==== Dataset
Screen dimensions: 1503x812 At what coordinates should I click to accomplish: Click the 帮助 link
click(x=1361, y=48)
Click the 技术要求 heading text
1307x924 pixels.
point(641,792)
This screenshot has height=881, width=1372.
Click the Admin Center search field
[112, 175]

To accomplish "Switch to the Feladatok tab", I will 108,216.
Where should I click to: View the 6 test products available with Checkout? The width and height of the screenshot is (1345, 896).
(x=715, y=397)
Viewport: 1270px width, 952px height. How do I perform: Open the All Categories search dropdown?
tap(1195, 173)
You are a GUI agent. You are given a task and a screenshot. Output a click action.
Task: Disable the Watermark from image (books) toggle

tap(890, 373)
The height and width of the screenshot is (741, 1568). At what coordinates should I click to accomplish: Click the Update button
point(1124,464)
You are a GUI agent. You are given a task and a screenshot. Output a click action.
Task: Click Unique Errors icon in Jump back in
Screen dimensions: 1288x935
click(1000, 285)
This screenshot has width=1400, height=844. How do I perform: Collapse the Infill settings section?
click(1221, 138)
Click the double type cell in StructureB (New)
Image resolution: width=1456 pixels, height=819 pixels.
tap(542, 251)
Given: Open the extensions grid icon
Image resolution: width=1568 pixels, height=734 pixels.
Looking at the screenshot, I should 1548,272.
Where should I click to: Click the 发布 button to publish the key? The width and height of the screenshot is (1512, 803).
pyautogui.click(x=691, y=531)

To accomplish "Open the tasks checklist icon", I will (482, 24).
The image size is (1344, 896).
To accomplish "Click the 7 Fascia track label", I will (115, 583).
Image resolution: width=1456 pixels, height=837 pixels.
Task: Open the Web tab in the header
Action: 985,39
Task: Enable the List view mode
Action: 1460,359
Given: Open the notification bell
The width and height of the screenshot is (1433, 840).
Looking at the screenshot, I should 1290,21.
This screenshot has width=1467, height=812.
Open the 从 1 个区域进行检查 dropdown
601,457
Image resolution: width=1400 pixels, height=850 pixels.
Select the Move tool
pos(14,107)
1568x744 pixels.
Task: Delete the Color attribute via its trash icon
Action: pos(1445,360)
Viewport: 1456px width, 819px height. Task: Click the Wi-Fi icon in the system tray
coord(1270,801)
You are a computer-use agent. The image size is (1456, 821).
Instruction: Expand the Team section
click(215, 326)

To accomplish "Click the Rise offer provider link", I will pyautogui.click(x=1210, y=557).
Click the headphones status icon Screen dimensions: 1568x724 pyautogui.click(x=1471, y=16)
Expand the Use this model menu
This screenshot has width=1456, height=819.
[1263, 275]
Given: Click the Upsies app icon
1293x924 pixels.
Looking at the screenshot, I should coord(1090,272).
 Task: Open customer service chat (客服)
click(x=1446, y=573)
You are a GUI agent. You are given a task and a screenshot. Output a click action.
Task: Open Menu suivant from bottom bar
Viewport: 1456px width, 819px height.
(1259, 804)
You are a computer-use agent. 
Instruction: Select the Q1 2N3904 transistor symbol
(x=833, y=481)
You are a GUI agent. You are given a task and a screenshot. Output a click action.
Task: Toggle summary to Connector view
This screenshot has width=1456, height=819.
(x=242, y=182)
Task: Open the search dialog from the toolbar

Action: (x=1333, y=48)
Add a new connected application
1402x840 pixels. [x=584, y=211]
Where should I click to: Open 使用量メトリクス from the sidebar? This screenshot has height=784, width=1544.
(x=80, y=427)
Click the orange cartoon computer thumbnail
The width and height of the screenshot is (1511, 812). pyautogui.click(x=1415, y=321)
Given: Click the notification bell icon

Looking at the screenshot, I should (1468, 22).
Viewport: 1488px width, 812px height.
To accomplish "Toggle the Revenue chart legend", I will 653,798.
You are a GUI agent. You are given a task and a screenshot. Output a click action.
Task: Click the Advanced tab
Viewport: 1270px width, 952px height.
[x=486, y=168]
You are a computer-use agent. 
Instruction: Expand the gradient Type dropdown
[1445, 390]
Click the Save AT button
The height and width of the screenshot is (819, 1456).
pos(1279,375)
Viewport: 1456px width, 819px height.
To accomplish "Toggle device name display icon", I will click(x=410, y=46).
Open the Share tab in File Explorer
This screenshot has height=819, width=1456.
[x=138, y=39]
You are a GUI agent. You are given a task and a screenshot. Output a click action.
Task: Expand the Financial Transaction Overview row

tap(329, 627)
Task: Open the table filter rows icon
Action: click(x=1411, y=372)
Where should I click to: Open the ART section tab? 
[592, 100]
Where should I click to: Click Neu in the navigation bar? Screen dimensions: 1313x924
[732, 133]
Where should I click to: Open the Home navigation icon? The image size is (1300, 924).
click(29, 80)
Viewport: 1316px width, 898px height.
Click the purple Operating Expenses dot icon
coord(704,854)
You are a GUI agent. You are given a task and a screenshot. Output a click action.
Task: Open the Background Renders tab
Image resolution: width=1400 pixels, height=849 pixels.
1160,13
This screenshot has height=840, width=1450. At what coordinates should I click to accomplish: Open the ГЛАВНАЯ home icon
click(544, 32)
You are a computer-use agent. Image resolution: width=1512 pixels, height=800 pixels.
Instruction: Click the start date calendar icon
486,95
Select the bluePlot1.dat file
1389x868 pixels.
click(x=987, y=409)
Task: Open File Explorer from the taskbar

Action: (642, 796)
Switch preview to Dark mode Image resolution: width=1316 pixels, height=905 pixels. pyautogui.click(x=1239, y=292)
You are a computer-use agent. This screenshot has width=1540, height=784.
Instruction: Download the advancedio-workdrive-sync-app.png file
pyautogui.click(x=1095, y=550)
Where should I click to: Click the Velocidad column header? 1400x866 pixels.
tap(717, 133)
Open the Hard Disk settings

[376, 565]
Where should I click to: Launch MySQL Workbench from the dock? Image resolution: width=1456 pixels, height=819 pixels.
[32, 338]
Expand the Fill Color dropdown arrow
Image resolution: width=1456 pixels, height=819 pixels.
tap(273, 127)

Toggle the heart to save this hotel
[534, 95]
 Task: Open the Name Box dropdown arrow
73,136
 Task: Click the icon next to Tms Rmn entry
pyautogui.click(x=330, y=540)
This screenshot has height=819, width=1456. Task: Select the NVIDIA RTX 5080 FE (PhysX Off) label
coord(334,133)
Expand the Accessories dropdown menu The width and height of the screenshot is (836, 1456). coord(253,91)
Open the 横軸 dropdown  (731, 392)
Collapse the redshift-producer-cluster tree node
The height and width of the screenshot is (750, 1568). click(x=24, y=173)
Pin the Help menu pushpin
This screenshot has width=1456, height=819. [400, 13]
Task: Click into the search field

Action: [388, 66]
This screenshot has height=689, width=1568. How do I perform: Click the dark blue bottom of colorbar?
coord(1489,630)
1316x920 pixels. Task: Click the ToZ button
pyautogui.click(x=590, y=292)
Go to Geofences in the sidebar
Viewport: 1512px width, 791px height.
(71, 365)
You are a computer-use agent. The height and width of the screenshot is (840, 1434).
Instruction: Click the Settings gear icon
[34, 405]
========
* _Action item_: Write out every record again, exactly as it was written.

* _Response to the exercise_:
Screen dimensions: 1503x812 At what coordinates should I click to accomplish: Click the 帮助 link
click(x=1361, y=48)
Click the 技术要求 heading text
1307x924 pixels.
point(641,792)
This screenshot has height=881, width=1372.
Click the Admin Center search field
[112, 175]

To accomplish "Switch to the Feladatok tab", I will 108,216.
Where should I click to: View the 6 test products available with Checkout? The width and height of the screenshot is (1345, 896).
(x=715, y=397)
Viewport: 1270px width, 952px height. How do I perform: Open the All Categories search dropdown?
tap(1195, 173)
You are a GUI agent. You are given a task and a screenshot. Output a click action.
Task: Disable the Watermark from image (books) toggle

tap(890, 373)
The height and width of the screenshot is (741, 1568). At what coordinates should I click to accomplish: Click the Update button
point(1124,464)
You are a GUI agent. You are given a task and a screenshot. Output a click action.
Task: Click Unique Errors icon in Jump back in
Screen dimensions: 1288x935
click(1000, 285)
This screenshot has width=1400, height=844. How do I perform: Collapse the Infill settings section?
click(1221, 138)
Click the double type cell in StructureB (New)
Image resolution: width=1456 pixels, height=819 pixels.
tap(542, 251)
Given: Open the extensions grid icon
Image resolution: width=1568 pixels, height=734 pixels.
Looking at the screenshot, I should 1548,272.
Where should I click to: Click the 发布 button to publish the key? The width and height of the screenshot is (1512, 803).
pyautogui.click(x=691, y=531)

To accomplish "Open the tasks checklist icon", I will (482, 24).
The image size is (1344, 896).
To accomplish "Click the 7 Fascia track label", I will (115, 583).
Image resolution: width=1456 pixels, height=837 pixels.
Task: Open the Web tab in the header
Action: 985,39
Task: Enable the List view mode
Action: 1460,359
Given: Open the notification bell
The width and height of the screenshot is (1433, 840).
Looking at the screenshot, I should 1290,21.
This screenshot has width=1467, height=812.
Open the 从 1 个区域进行检查 dropdown
601,457
Image resolution: width=1400 pixels, height=850 pixels.
Select the Move tool
pos(14,107)
1568x744 pixels.
Task: Delete the Color attribute via its trash icon
Action: pos(1445,360)
Viewport: 1456px width, 819px height. Task: Click the Wi-Fi icon in the system tray
coord(1270,801)
You are a computer-use agent. The image size is (1456, 821).
Instruction: Expand the Team section
click(215, 326)

To accomplish "Click the Rise offer provider link", I will pyautogui.click(x=1210, y=557).
Click the headphones status icon Screen dimensions: 1568x724 pyautogui.click(x=1471, y=16)
Expand the Use this model menu
This screenshot has width=1456, height=819.
[1263, 275]
Given: Click the Upsies app icon
1293x924 pixels.
Looking at the screenshot, I should coord(1090,272).
 Task: Open customer service chat (客服)
click(x=1446, y=573)
You are a GUI agent. You are given a task and a screenshot. Output a click action.
Task: Open Menu suivant from bottom bar
Viewport: 1456px width, 819px height.
(1259, 804)
You are a computer-use agent. 
Instruction: Select the Q1 2N3904 transistor symbol
(x=833, y=481)
You are a GUI agent. You are given a task and a screenshot. Output a click action.
Task: Toggle summary to Connector view
This screenshot has width=1456, height=819.
(x=242, y=182)
Task: Open the search dialog from the toolbar

Action: (x=1333, y=48)
Add a new connected application
1402x840 pixels. [x=584, y=211]
Where should I click to: Open 使用量メトリクス from the sidebar? This screenshot has height=784, width=1544.
(x=80, y=427)
Click the orange cartoon computer thumbnail
The width and height of the screenshot is (1511, 812). pyautogui.click(x=1415, y=321)
Given: Click the notification bell icon

Looking at the screenshot, I should (1468, 22).
Viewport: 1488px width, 812px height.
To accomplish "Toggle the Revenue chart legend", I will 653,798.
You are a GUI agent. You are given a task and a screenshot. Output a click action.
Task: Click the Advanced tab
Viewport: 1270px width, 952px height.
[x=486, y=168]
You are a computer-use agent. 
Instruction: Expand the gradient Type dropdown
[1445, 390]
Click the Save AT button
The height and width of the screenshot is (819, 1456).
pos(1279,375)
Viewport: 1456px width, 819px height.
To accomplish "Toggle device name display icon", I will click(x=410, y=46).
Open the Share tab in File Explorer
This screenshot has height=819, width=1456.
[x=138, y=39]
You are a GUI agent. You are given a task and a screenshot. Output a click action.
Task: Expand the Financial Transaction Overview row

tap(329, 627)
Task: Open the table filter rows icon
Action: click(x=1411, y=372)
Where should I click to: Open the ART section tab? 
[592, 100]
Where should I click to: Click Neu in the navigation bar? Screen dimensions: 1313x924
[732, 133]
Where should I click to: Open the Home navigation icon? The image size is (1300, 924).
click(29, 80)
Viewport: 1316px width, 898px height.
Click the purple Operating Expenses dot icon
coord(704,854)
You are a GUI agent. You are given a task and a screenshot. Output a click action.
Task: Open the Background Renders tab
Image resolution: width=1400 pixels, height=849 pixels.
1160,13
This screenshot has height=840, width=1450. At what coordinates should I click to accomplish: Open the ГЛАВНАЯ home icon
click(544, 32)
You are a computer-use agent. Image resolution: width=1512 pixels, height=800 pixels.
Instruction: Click the start date calendar icon
486,95
Select the bluePlot1.dat file
1389x868 pixels.
click(x=987, y=409)
Task: Open File Explorer from the taskbar

Action: (642, 796)
Switch preview to Dark mode Image resolution: width=1316 pixels, height=905 pixels. pyautogui.click(x=1239, y=292)
You are a computer-use agent. This screenshot has width=1540, height=784.
Instruction: Download the advancedio-workdrive-sync-app.png file
pyautogui.click(x=1095, y=550)
Where should I click to: Click the Velocidad column header? 1400x866 pixels.
tap(717, 133)
Open the Hard Disk settings

[376, 565]
Where should I click to: Launch MySQL Workbench from the dock? Image resolution: width=1456 pixels, height=819 pixels.
[32, 338]
Expand the Fill Color dropdown arrow
Image resolution: width=1456 pixels, height=819 pixels.
tap(273, 127)

Toggle the heart to save this hotel
[534, 95]
 Task: Open the Name Box dropdown arrow
73,136
 Task: Click the icon next to Tms Rmn entry
pyautogui.click(x=330, y=540)
This screenshot has height=819, width=1456. Task: Select the NVIDIA RTX 5080 FE (PhysX Off) label
coord(334,133)
Expand the Accessories dropdown menu The width and height of the screenshot is (836, 1456). coord(253,91)
Open the 横軸 dropdown  (731, 392)
Collapse the redshift-producer-cluster tree node
The height and width of the screenshot is (750, 1568). click(x=24, y=173)
Pin the Help menu pushpin
This screenshot has width=1456, height=819. [400, 13]
Task: Click into the search field

Action: [388, 66]
This screenshot has height=689, width=1568. How do I perform: Click the dark blue bottom of colorbar?
coord(1489,630)
1316x920 pixels. Task: Click the ToZ button
pyautogui.click(x=590, y=292)
Go to Geofences in the sidebar
Viewport: 1512px width, 791px height.
(71, 365)
You are a computer-use agent. The height and width of the screenshot is (840, 1434).
Instruction: Click the Settings gear icon
[34, 405]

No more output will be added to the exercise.